Let's now throw this data into pymc3.

import pymc3 as pm

with pm.Model() as model:
    intercept = pm.Normal("intercept", 0, 1)
    slope = pm.Normal("slope", 0, 1)
    values = pm.Normal("y", intercept + slope * xs, 1, observed=ys)
    trace = pm.sample(2000, chains=1)

plt.scatter(trace.get_values('intercept'), trace.get_values('slope'), alpha=0.2)
plt.title("pymc3 results");
Intercept vs. Slope.

That's interesting; the intercept and slope variables aren't independant at all. They are negatively related!

Scikit-Learn

Don't trust this result? Let's sample subsets and throw it into scikit learn, let's see what comes out of that.

size_subset = 500
n_samples = 2000
samples = np.zeros((n_samples, 2))

for i in range(n_samples):
    idx = np.random.choice(np.arange(n), size=size_subset, replace=False)
    X = xs[idx].reshape(n_samples, 1)
    Y = ys[idx]
    sk_model = LinearRegression().fit(X, Y)
    samples[i, 0] = sk_model.intercept_
    samples[i, 1] = sk_model.coef_[0]

plt.scatter(samples[:, 0], samples[:, 1], alpha=0.2)
plt.title("sklearn subsets result");
Again, negative correlation.

Why?

So what is going on here? We generated the data with two independent parameters. Why are these posteriors suggesting that there is a relationship between the intercept and slope?

There are two arguments to make this intuitive.

Argument One: Geometry

Consider these two regression lines that go into a single point.As far as the little point is concerned both lines are equal. They both have the same fit. We're able to exchange a little bit of the intercept with a little bit of the slope. Granted, this is for a single point, but also for a collection of points you can make an argument that you can exchange the intercept for the slope. This is why there must be a negative correlation.

When the intercept is low, the slope must be high to fit a single point.

Argument Two: A bit Causal

Consider this causal graph.

Given x_0, does our belief in x_1 update?

The \(x_0\) node and \(x_1\) node are independant, that is, unless \(y\) is given. That is because, once \(y_i\) is known, we're back to a single point and then the geometry argument kicks in. But also because logically we could explain the point \(y_i\) in many ways; a lack of \(x_0\) can be explained by an increase of \(x_1\), vise versa or something in between. This encoded exactly in the graphical structure.

Conclusion

It actually took me a long time to come to grips with this. Upfront the linear regression does look like the addition of independant features. But since they all need to sum up to a number, it is only logical that they are related.

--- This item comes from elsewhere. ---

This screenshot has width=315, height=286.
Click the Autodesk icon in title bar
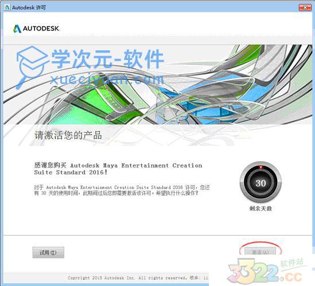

Assuming properties of your model upfront is best done via a prior, not by an independence assumption.

Appendix

The interesting thing about this phenomenon is that it is so pronounced in the simplest example. It is far less pronounced in large regressions with many features, like;

$$ y_i \approx \text{intercept} + \beta_1 x_{1i} + ... + \beta_f x_{fi} $$ Here's some plots of the intercept value vs. the first estimated feature, \(\beta_1\) given \(f\) features;

You can clearly see the covariance decrease as \(f\) increases. The code for this can be found here.